Valence-Skipping Indium and Its Role in the New Superconductor (Ge,In)Te

Datum

02.11.2021

Zeit

14:50 - 16:20

Sprecher

Markus Kriener

Zugehörigkeit

RIKEN Center for Emergent Matter Science, Wako, Japan

Sprache

en

Hauptthema

Physik

Andere Themen

Physik

Host

D. Peets

Beschreibung

Abstract:

A major target in the field of superconductivity is to identify and understand the mechanisms which control and increase the superconducting transition temperature Tc. About 30 years ago, Varma pointed out the possibility of enhanced superconducting interactions in systems containing valence-skipping elements due to charge fluctuations [1]. One example is In: It skips its 2+ state and usually appears as In1+ or In3+. In GeTe, it replaces divalent Ge giving rise to such a valence instability.
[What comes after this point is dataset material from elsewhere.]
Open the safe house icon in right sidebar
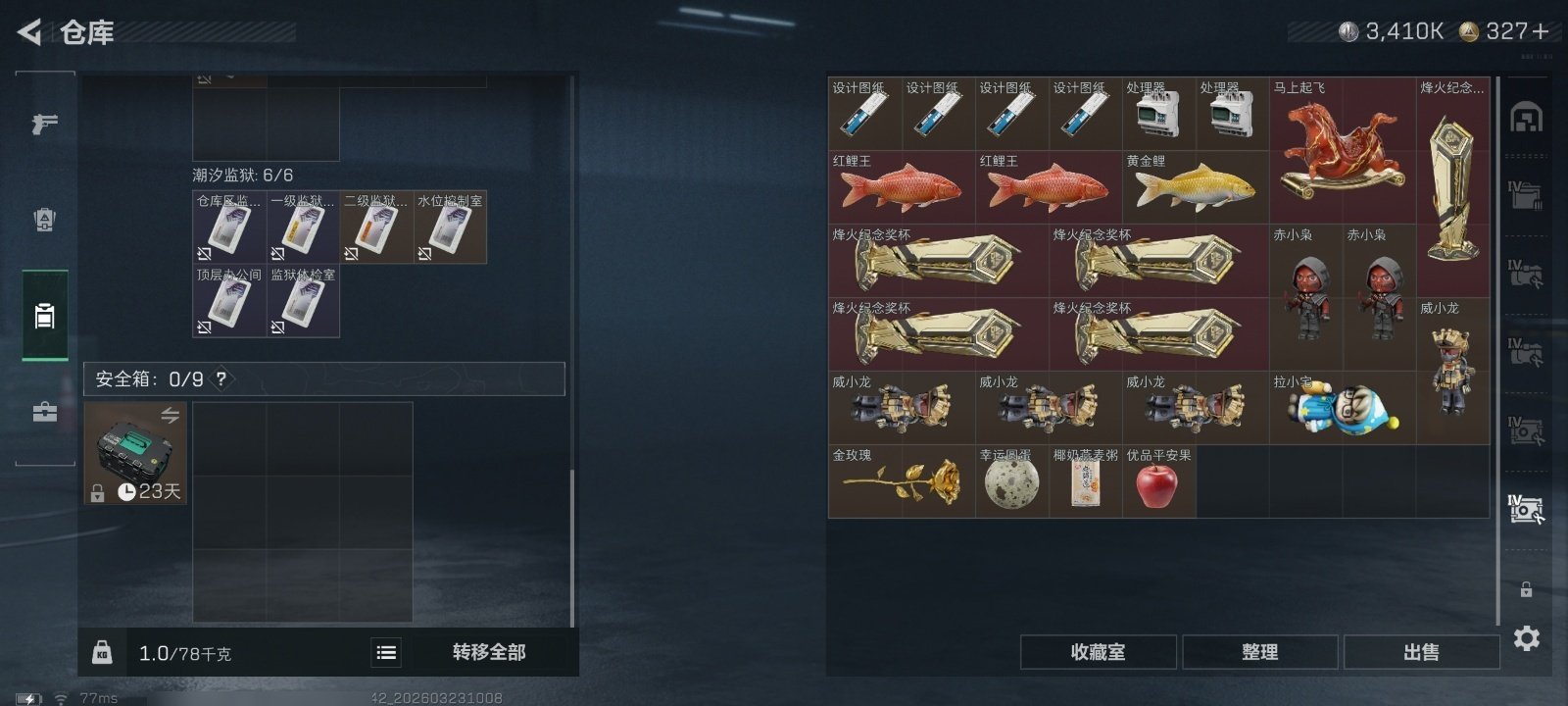This screenshot has height=706, width=1568. (x=1526, y=118)

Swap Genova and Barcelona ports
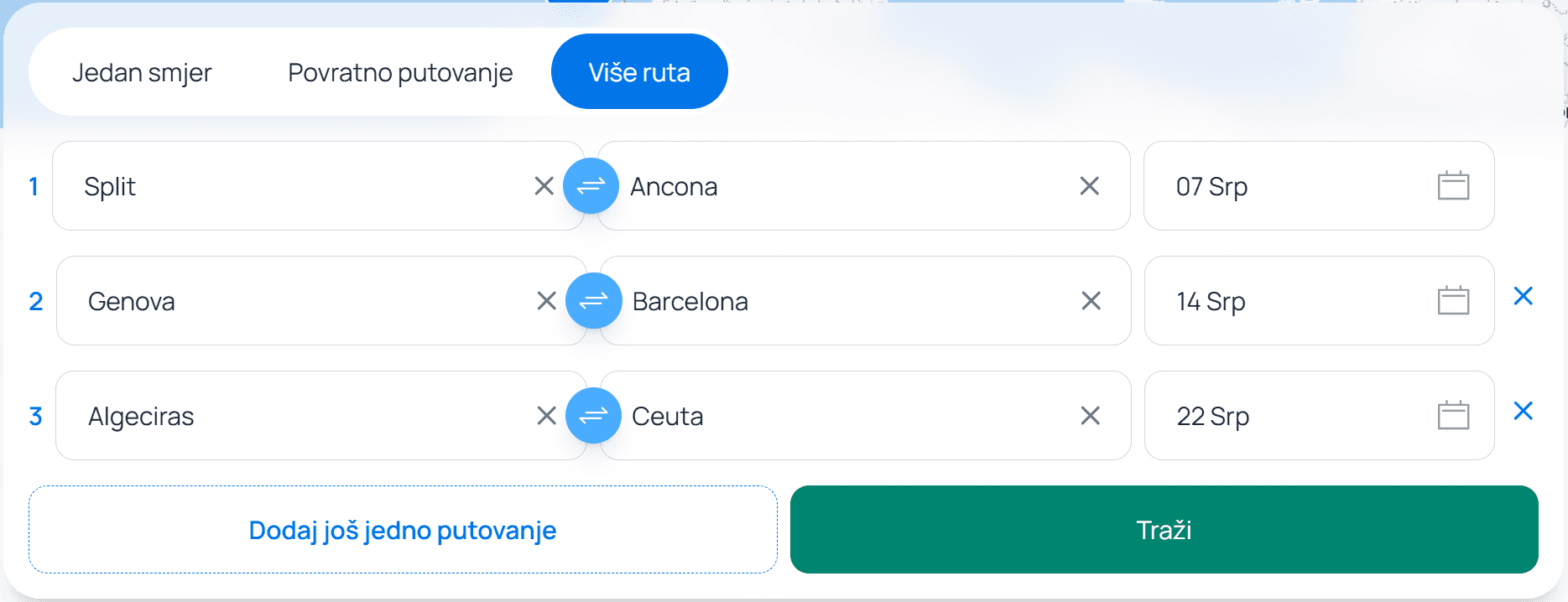click(x=593, y=301)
GeTe itself is a well-known multifunctional system (cf., e.g., [2] and References therein). In spite of its semiconducting nature, it exhibits metallic resistivity and superconducts below critical temperature Tc < 350 mK due to Ge vacancies [3]. When doping In, the superconductivity is quickly suppressed. Upon further increasing the In content, Ge1–xInxTe exhibits a critical doping concentration xc = 0.12 where various properties change concurrently, among them the crystal structure, the nature of the charge carriers, and a several orders-of-magnitude enhancement and subsequent suppression of the resistivity [4]. Most importantly, a new superconducting phase with monotonically increasing Tc emerges for x > xc. Simultaneously, a crossover of the In valence state from 3+ to 1+ is observed. This subtle correlation strongly suggests that the superconducting phase in Ge1–xInxTe is a direct consequence of the valence instability of the In dopant. In this talk, we will present a comprehensive discussion of the characteristic features of this solid solution and discuss a model which accounts satisfactorily for all observations.
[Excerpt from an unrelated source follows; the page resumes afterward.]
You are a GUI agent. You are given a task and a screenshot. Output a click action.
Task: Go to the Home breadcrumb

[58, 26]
[1] C. Varma, Phys. Rev. Lett. 61, 2713 (1988).

[2]  M. Kriener, T. Nakajima, Y. Kaneko, A. Kikkawa, X. Z. Yu, N. Endo, K. Kato, M. Takata, T. Arima, Y. Tokura and Y. Taguchi, Sci. Rep. 6, 25748 (2016).

[3] R. Hein et al., Phys. Rev. Lett. 12, 320 (1964).

[4]  M. Kriener, M. Sakano, M. Kamitani, M. S. Bahramy, R. Yukawa, K. Horiba, H. Kumigashira, K. Ishizaka, Y. Tokura, and Y. Taguchi, Phys. Rev. Lett. 124, 047002 (2020)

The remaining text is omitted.